By Lisa Baertlein
April 30 (Reuters) – United Parcel Service’s efforts to grow its share of the lucrative prescription drugs delivery market appear poised to reap benefits in the second half of this year, even as the Iran war clouds the global economic outlook, CEO Carol Tome said in an interview.
That premium business, which can involve safe and speedy handling of temperature-sensitive medicines or radioactive treatments, is more recession-resistant than sectors like retail, housing or manufacturing, she said. That’s an important consideration as the U.S.-Israeli conflict with Iran threatens to spark a downturn that could deplete already soft demand for delivery services.
“There have been lots of challenges over the past several years – high inflation, contractions in markets – but healthcare continues to grow,” Tome told Reuters this week. “I would argue that healthcare is pretty recession-proof.”
Prescription drug shipments have been a pillar in UPS’ years-long turnaround plan as the company battles rival FedEx and reconfigures its network to handle fewer, but higher-profit deliveries.
DHL Group currently dominates the more than $80 billion outsourced healthcare logistics market that some analysts forecast will more than double in the next decade. But UPS is gaining ground against DHL and outpacing FedEx in several healthcare segments, analysts said.
HIGH MARGINS
Tome said UPS and others are targeting complex healthcare logistics because such specialized handling comes with high price tags and healthy profits.
For example, margins on shipments of very expensive medicines are in the mid-to-high-teen percentages, while e-commerce margins are in the very low single-digit percentages, Tome said.
That’s already yielding benefits for the company, as traditional deliveries of lightweight packages for retailers like Amazon.com and Walmart become a drag on profits.
“We’ve just reported our first $3 billion healthcare revenue quarter in our company history and we’ve taken share in this space since 2021,” Tome said.
UPS reported 2025 healthcare revenue of $11.2 billion, equal to almost 13% of its consolidated revenue. Healthcare accounted for more than 14% of UPS consolidated revenue in the first quarter of 2026.
As low-profit package volume drops off this year, higher-margin business will automatically become a bigger part of the pie. Lower operating costs then should amplify earnings growth, Tome said.

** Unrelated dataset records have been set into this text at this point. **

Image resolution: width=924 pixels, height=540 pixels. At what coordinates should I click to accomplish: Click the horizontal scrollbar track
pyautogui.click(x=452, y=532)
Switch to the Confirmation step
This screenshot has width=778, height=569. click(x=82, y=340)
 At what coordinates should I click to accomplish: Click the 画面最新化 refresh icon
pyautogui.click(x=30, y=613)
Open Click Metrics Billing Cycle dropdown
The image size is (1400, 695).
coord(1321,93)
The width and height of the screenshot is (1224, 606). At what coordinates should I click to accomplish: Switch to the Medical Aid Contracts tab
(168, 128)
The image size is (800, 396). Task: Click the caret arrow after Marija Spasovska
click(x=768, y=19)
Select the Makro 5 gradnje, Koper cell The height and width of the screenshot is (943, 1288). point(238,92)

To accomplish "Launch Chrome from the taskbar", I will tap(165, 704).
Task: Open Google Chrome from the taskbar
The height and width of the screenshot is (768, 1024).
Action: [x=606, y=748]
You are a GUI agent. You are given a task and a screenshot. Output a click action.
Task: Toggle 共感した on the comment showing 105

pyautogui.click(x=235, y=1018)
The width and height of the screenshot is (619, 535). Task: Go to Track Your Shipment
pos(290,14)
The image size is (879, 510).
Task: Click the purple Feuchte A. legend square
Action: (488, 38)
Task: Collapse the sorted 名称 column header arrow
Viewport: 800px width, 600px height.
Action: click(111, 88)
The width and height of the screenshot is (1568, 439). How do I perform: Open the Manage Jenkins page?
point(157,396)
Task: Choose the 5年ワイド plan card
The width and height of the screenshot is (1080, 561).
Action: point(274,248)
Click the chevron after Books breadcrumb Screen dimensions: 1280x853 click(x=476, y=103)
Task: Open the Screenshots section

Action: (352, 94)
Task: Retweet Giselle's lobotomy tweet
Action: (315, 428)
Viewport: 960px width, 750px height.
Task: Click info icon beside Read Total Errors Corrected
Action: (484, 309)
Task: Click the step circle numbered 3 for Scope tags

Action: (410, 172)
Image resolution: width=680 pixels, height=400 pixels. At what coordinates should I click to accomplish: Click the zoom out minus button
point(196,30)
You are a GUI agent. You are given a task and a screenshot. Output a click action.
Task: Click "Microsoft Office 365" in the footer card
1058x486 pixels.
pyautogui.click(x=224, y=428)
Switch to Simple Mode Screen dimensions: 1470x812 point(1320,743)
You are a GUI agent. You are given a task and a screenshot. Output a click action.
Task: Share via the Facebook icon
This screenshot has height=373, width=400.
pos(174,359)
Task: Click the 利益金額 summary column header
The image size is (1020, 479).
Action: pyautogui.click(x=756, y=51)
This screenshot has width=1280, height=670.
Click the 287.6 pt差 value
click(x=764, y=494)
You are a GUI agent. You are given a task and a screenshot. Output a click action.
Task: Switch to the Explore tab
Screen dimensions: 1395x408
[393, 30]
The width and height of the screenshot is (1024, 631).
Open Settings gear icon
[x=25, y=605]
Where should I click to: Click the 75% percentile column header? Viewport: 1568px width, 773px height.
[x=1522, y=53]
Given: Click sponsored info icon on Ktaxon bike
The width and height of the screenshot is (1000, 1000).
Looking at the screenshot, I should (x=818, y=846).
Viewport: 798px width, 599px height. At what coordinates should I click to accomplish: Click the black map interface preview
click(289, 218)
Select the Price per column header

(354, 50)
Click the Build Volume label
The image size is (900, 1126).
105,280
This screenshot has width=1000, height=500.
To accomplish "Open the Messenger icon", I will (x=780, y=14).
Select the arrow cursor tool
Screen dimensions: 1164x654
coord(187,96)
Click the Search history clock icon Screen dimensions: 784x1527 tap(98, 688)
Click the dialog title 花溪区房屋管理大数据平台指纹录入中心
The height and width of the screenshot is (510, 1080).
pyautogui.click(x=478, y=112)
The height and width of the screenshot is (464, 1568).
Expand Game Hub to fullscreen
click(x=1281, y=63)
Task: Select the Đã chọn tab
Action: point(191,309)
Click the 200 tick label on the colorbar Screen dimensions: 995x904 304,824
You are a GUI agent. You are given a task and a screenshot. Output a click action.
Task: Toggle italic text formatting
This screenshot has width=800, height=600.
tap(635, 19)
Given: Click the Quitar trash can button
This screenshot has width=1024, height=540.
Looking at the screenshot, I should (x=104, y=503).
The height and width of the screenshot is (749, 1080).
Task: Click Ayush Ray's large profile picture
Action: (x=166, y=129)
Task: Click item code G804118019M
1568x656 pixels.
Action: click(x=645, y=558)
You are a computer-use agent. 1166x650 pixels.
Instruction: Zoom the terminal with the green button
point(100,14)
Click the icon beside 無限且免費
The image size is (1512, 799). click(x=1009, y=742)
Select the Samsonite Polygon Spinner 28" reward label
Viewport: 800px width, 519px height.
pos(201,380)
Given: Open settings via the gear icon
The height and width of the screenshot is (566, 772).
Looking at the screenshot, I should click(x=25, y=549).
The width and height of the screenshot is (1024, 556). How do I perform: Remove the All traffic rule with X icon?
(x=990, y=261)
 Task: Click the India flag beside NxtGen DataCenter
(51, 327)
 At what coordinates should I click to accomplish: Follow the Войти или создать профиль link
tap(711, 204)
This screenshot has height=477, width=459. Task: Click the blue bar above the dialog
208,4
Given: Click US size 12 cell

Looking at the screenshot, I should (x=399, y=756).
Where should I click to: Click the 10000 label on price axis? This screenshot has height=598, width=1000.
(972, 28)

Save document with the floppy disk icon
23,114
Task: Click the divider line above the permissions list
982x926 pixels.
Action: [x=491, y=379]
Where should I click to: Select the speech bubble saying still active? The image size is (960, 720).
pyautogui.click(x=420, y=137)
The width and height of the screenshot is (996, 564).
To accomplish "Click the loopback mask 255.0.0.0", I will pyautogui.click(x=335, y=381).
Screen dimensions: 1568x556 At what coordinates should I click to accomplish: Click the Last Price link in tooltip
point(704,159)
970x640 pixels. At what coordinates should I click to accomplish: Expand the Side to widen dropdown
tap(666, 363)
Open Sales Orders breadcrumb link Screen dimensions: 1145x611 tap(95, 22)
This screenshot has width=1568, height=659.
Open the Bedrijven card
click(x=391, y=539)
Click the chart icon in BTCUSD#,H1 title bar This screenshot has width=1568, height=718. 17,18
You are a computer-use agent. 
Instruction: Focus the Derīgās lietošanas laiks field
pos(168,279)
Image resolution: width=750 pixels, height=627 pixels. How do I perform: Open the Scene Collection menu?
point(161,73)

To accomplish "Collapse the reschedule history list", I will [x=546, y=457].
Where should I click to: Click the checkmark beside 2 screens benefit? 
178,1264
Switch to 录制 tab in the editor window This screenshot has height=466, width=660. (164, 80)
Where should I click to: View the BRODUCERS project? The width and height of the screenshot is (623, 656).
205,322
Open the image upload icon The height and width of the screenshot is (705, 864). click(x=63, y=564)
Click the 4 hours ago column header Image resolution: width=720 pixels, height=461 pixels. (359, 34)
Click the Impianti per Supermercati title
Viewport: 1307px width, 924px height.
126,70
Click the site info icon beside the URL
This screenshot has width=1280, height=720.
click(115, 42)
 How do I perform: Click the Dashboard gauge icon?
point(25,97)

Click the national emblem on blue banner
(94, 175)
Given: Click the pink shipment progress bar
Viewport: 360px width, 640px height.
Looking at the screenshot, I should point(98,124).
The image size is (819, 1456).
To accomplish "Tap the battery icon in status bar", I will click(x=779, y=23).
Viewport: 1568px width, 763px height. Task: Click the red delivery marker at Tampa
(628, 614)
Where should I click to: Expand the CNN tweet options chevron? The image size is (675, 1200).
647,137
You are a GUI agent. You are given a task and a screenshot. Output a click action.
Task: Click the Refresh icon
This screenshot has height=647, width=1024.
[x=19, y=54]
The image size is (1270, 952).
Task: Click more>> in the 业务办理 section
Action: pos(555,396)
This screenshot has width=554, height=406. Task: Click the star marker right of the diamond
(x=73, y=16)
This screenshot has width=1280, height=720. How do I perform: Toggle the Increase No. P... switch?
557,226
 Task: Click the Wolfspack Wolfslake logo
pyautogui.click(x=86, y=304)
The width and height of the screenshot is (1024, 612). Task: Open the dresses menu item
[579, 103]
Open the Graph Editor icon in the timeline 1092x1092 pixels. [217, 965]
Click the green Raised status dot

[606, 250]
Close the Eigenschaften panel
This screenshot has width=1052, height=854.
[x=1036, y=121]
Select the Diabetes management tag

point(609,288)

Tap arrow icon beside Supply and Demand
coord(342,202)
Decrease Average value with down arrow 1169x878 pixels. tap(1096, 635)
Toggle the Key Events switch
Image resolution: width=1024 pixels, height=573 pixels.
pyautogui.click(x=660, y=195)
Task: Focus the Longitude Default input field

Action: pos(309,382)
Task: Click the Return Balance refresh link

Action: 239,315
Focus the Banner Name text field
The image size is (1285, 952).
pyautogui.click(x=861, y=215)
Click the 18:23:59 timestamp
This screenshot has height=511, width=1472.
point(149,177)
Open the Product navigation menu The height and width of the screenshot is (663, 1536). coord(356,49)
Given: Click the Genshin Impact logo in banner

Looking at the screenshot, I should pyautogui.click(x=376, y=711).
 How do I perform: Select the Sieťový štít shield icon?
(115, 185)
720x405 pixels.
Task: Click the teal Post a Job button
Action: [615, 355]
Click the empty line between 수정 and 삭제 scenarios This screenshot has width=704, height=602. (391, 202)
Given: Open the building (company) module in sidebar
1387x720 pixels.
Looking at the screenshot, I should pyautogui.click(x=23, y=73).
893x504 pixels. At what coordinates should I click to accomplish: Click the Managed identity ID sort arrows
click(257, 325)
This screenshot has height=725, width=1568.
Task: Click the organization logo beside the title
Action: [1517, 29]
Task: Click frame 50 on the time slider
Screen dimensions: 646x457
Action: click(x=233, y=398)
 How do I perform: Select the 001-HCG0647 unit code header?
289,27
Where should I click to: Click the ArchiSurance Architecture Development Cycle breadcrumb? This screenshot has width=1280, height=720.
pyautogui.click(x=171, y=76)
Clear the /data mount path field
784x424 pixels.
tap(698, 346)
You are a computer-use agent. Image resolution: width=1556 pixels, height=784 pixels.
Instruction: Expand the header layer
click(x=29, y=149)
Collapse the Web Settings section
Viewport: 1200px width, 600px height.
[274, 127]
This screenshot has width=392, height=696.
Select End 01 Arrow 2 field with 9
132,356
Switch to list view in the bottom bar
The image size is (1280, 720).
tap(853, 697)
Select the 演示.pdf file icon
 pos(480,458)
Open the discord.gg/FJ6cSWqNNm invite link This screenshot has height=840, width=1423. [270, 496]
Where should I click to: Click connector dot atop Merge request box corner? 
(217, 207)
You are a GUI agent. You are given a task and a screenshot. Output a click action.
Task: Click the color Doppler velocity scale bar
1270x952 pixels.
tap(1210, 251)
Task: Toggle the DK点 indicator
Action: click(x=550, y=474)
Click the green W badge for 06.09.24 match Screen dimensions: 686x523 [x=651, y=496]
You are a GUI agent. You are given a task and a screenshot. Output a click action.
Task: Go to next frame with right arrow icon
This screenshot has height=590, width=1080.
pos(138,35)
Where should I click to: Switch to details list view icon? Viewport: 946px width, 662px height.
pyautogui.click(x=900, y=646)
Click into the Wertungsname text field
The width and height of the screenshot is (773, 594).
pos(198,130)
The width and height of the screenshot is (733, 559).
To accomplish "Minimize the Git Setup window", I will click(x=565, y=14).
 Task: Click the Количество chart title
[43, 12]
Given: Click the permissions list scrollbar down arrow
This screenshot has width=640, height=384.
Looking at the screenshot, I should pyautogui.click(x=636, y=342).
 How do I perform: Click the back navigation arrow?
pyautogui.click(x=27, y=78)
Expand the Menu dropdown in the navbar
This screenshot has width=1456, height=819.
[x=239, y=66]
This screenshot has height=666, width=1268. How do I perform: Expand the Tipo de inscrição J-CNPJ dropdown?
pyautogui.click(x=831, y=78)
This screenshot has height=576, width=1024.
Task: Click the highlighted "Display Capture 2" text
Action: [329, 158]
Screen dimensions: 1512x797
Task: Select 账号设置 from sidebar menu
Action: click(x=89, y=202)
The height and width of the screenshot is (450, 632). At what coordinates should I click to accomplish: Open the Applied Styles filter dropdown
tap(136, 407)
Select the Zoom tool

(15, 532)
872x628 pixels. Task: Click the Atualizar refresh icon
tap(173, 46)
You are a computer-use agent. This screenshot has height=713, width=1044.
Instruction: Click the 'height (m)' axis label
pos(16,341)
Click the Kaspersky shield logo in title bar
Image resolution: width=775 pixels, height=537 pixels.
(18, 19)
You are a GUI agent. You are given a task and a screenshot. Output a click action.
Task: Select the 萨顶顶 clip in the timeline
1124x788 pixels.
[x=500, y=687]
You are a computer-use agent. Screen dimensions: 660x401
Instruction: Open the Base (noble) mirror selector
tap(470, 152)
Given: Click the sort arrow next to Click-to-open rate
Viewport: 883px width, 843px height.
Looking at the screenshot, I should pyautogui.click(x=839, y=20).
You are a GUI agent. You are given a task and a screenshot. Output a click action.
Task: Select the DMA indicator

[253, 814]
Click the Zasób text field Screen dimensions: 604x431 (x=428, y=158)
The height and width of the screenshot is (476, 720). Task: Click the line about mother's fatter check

Asked about the impact of the Iran war, Tome said UPS’s underlying business is holding up despite soaring fuel prices that are pinching consumer and corporate budgets due to the virtual closure of the Strait of Hormuz.
Meanwhile, analysts are watching the one part of the UPS healthcare business that is vulnerable to recession – home deliveries of GLP-1 weight-loss drugs that consumers, not insurers, pay for.
OUTSIDER
UPS lured Tome, a former Home Depot chief financial officer, out of retirement in June 2020, making her the first outsider CEO in the company’s more than 100-year history.
Under her “better, not bigger” strategy, the world’s biggest parcel delivery company has slashed Amazon’s percentage of UPS business from a high of more than 13% to 8.8% in the latest quarter, while also funding acquisitions that expand its healthcare footprint.
The Atlanta-based company has been closing facilities and reducing its workforce, including union delivery drivers who can easily make more than $100,000 per year, to compensate for culling millions of Amazon packages.
It handed off its value-priced Ground Saver deliveries to the U.S. Postal Service as U.S. tariff policy choked off millions of low-value “de minimis” shipments from China-linked companies like Temu and Shein.
UPS has also been upgrading hubs with automation, package tracking technology and other tools that should make deliveries more cost-efficient.
Much of that work is nearing completion, saving UPS billions in operating costs and creating an inflection point for company profitability. Stifel analyst Bruce Chan summarized the progress in a client note titled: “Home Stretch: Heaviest Lift of Transformation Complete … Now for the Benefits to Materialize.”